# emulsion coming off slowly around edges of letters after having used the screen many times



## oceanbound (Sep 26, 2021)

i noticed today that the edges of the print weren't crisp (see photo) and that the emulsion around the text is coming off around some of the letters. i have used this screen a ton with no problem. i use aqua wash to clean the water based inks off of my screens and a regular spray at the highest pressure. i also use a wash cloth to scrub both sides of the screen. i'm wondering if this is happening when i clean the screen. or, is there a possiblity that i'm pushing too hard when i push each print? thanks for any input!


----------



## NoXid (Apr 4, 2011)

Probably when you are cleaning.

You shouldn't have to go crazy with the "scrubbing," just move the cleaner around and get it into the open mesh. I use a cellulose sponge, which being solid I can sort of pat it against the image area and push "soap" foam through the mesh and out the other side.

What emulsion are you using? Are you post exposing it?

I have some screens I've been using since 2016, and haven't had any develop the issue yours has. The more frequently used ones are developing pinholes where I tape off the registration marks ... necessitating more and more tape, or reburning--but the art itself is holding up fine.

I use Saati PHU emulsion, CCI EnviroSolv, the "Fan" setting on one of those multi-spray garden nozzles, and water based inks--mostly Permaset Supercover and regular Aqua.


----------



## oceanbound (Sep 26, 2021)

thank you! 2016? wow. that's good to know. i'm using baselayr complete emulsion that i get from ryonet and expose it. i place the screen in a closet with a fan until it's dry and cure it each side for about 7 minutes on the exposure unit. i'm wondering if it should let the screen sit for at least 24 hours before curing. i also use permaset aqua and white supercover. i'll try a garden nozzle on the fan setting. thanks, again!


----------



## TABOB (Feb 13, 2018)

oceanbound said:


> i use aqua wash to clean the water based inks off of my screens and a regular spray at the highest pressure. i also use a wash cloth to scrub both sides of the screen.

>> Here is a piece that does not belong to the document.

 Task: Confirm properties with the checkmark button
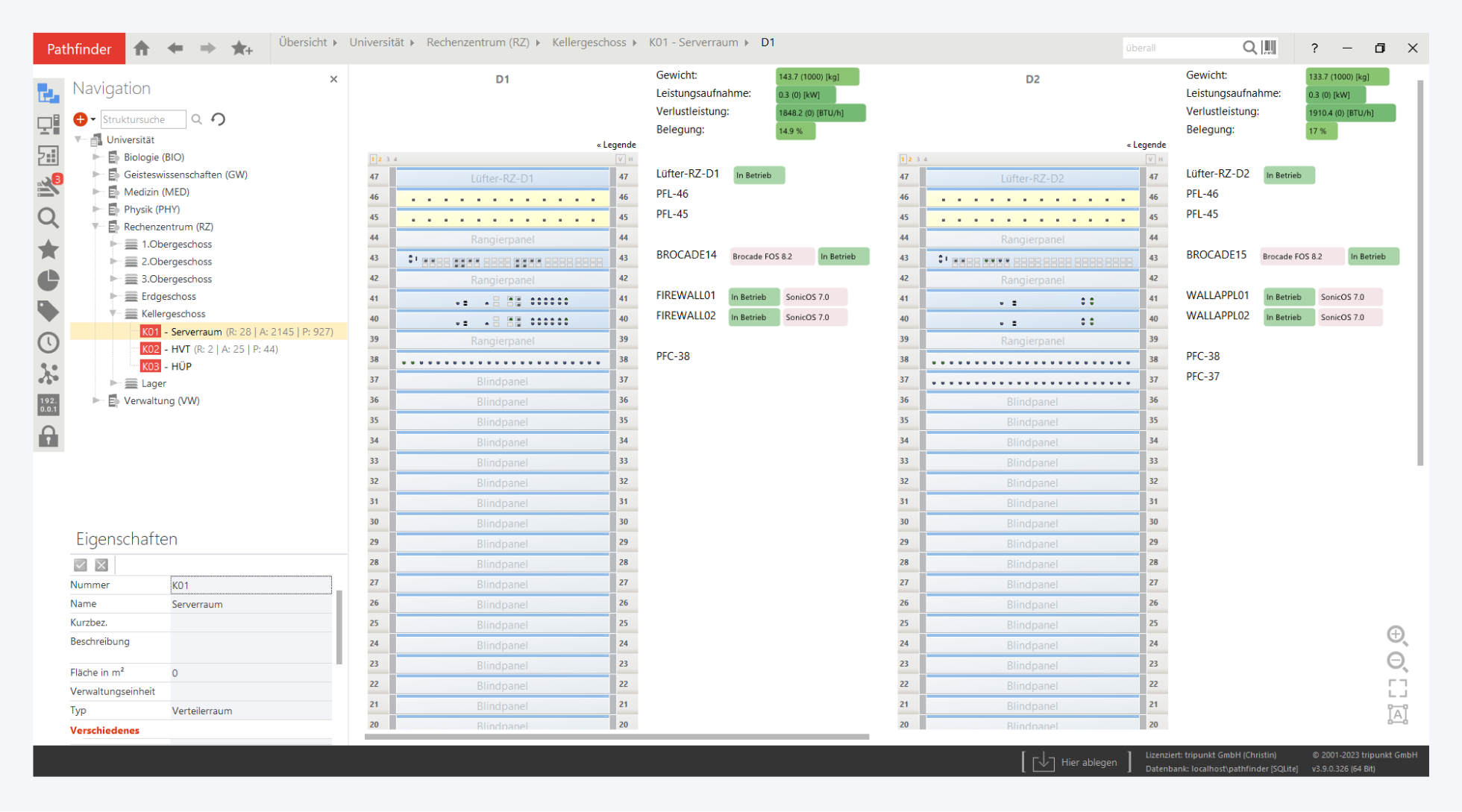(81, 565)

You have to be careful with this, especially when using lower mesh count, and therefore large half filled dots.
The emulsion is always less resistant to pressure from the inside of the screen. If you have to use pressure use it from the outside.



oceanbound said:


> i'm using baselayr complete emulsion


Add diazo for ever better water resistance and durability.



oceanbound said:


> i'm wondering if it should let the screen sit for at least 24 hours before curing.


Not needed, but post-exposure under sunlight or UV lamp will improve water resistance.


----------



## NoXid (Apr 4, 2011)

TABOB said:


> ...The emulsion is always less resistant to pressure from the inside of the screen. If you have to use pressure use it from the outside...


Ah! Great point. I "rinse" the ink side of the screen and reserve any "blasting" of the image area for the shirt side.


----------



## oceanbound (Sep 26, 2021)

NoXid said:


> Ah! Great point. I "rinse" the ink side of the screen and reserve any "blasting" of the image area for the shirt side.


thank you!


----------



## sbremner (Oct 24, 2007)

Yes, it is all in the handling, we learn as we go. But, sometimes, we just have to make a screen over, and move on.


----------



## oceanbound (Sep 26, 2021)

sbremner said:


> Yes, it is all in the handling, we learn as we go. But, sometimes, we just have to make a screen over, and move on.


yes! i'm down for making mistakes and learning from them.


----------